Seul dans Berlin, d’Hans Fallada, Editions Plon (1967)

Le roman relate la vie quotidienne des habitants d’un immeuble de Berlin durant le régime nazi. En particulier Otto et Anna, un couple modeste, sans histoire et sans conviction politique. Leur résignation prendra fin le jour où leur est annoncée la mort de leur fils parti au combat. Otto et Anna commencent alors à écrire chaque jour sur des bouts de papier des petits messages.

Le Nazi et le barbier, d’Edgar Hilsenrath, Editions Attila (2010)

Roman schizophrénique dans lequel le héros « Max Schulz, fils illégitime mais aryen pur souche », bourreau et génocidaire nazi, est amené à tuer son meilleur ami juif, Itzig Finkenstein. Après la guerre, afin de sauver sa peau, il usurpe l’identité de ce dernier et s’enfuit en Palestine où il épouse totalement la cause juive en devenant un sioniste militant et un bon soldat d’Israël. Sur un ton burlesque, tantôt cru, tantôt cynique, peuplé de personnages insolites et grotesques, le roman évoque la bêtise humaine, l’embrigadement des esprits et la montée des extrêmes, mais Hilsenrath nous parle aussi et surtout de rédemption, de pardon et de devoir de mémoire.

2084 – La fin du monde, de Boualem Sansal, Editions Gallimard (2015)

L’Abistan, immense empire, tire son nom du prophète Abi, «délégué» de Yölah sur terre. Son système est fondé sur l’amnésie et la soumission au dieu unique. Toute pensée personnelle est bannie, un système de surveillance omniprésent permet de connaître les idées et les actes déviants. Officiellement, le peuple unanime vit dans le bonheur de la foi sans questions.
Le personnage central, Ati, met en doute les certitudes imposées. Il se lance dans une enquête sur l’existence d’un peuple de renégats, qui vit dans des ghettos, sans le recours de la religion…

Le cœur glacé, d’Almudena Grandes, Editions J.-C. Lattès (2008)

Le jour de sa mort, Julio Carrión, prestigieux homme d’affaires qui a acquis son pouvoir durant la dictature de Franco, lègue une fortune considérable à ses enfants.

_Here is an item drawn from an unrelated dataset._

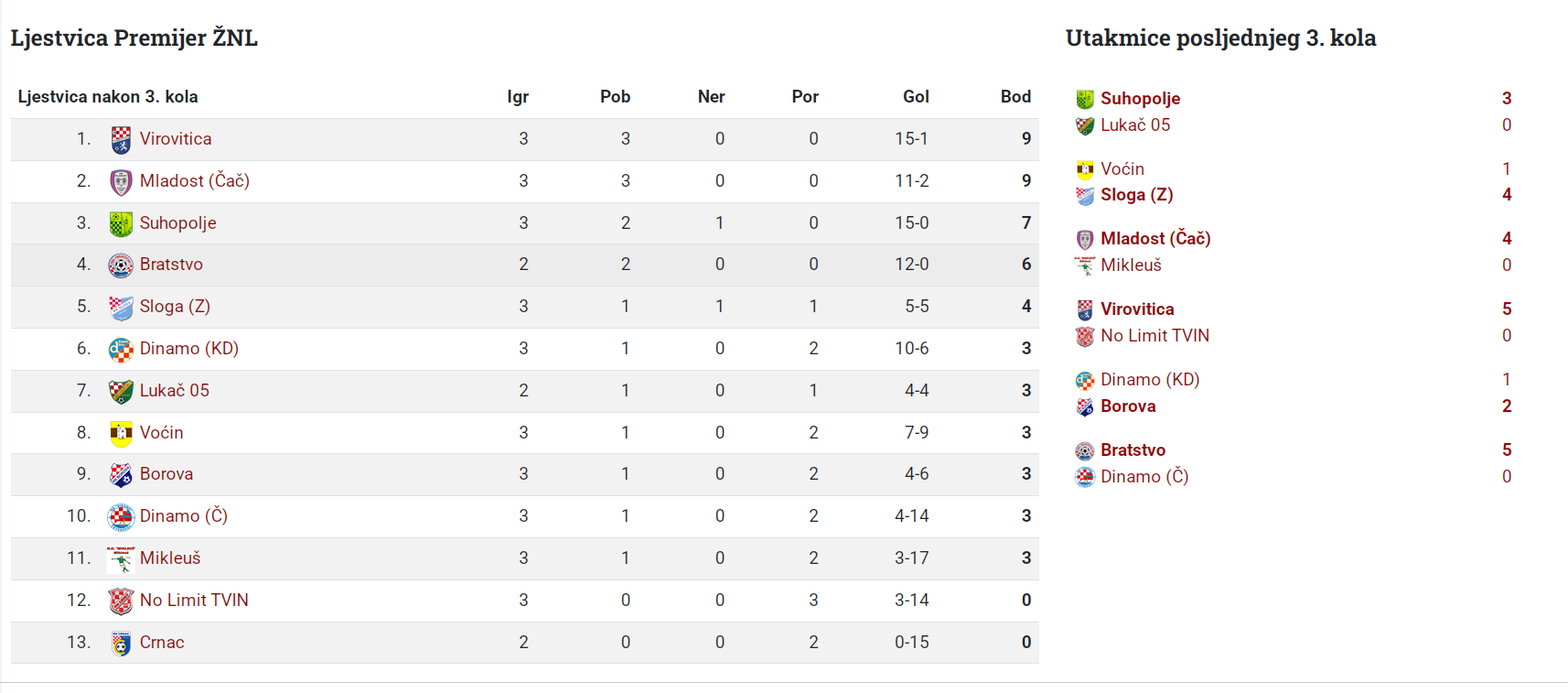Click the Crnac club crest icon
Image resolution: width=1568 pixels, height=693 pixels.
coord(121,644)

Il leur laisse également un passé incertain, caché, chargé de culpabilité, qui remonte à ses années dans la division azul, durant la guerre civile espagnole.

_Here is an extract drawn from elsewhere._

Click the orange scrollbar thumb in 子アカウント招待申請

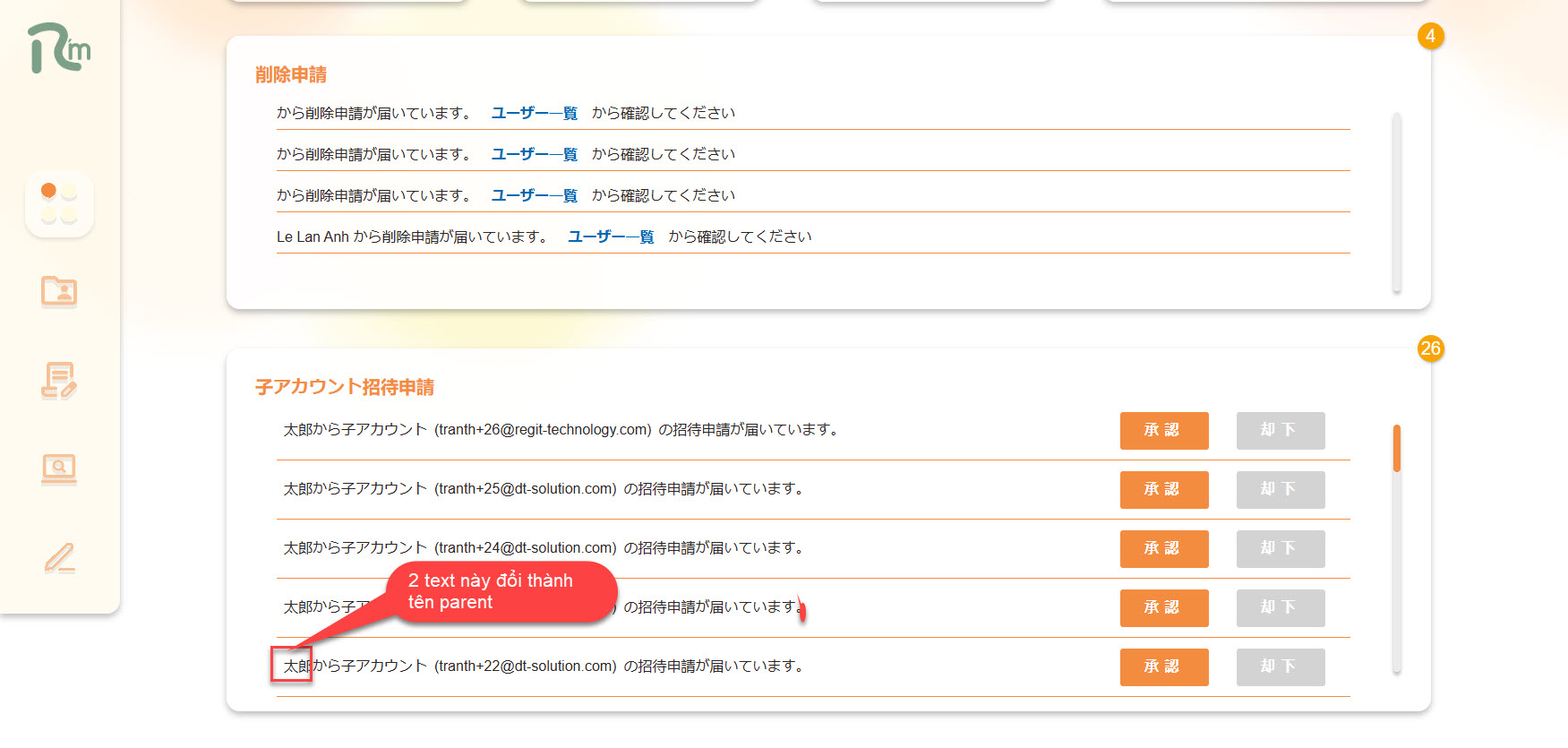pyautogui.click(x=1396, y=448)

La lucidité, de José Saramago, Editions Points (2007)

Au lendemain des élections municipales organisées dans la capitale sans nom d’un pays sans nom, la stupeur s’empare du gouvernement : 83 % des électeurs ont voté blanc. Incapables de penser qu’il puisse s’agir d’un rejet démocratique et citoyen de leur politique, les dirigeants soupçonnent une conspiration organisée par un petit groupe de subversifs, voire un complot anarchiste international.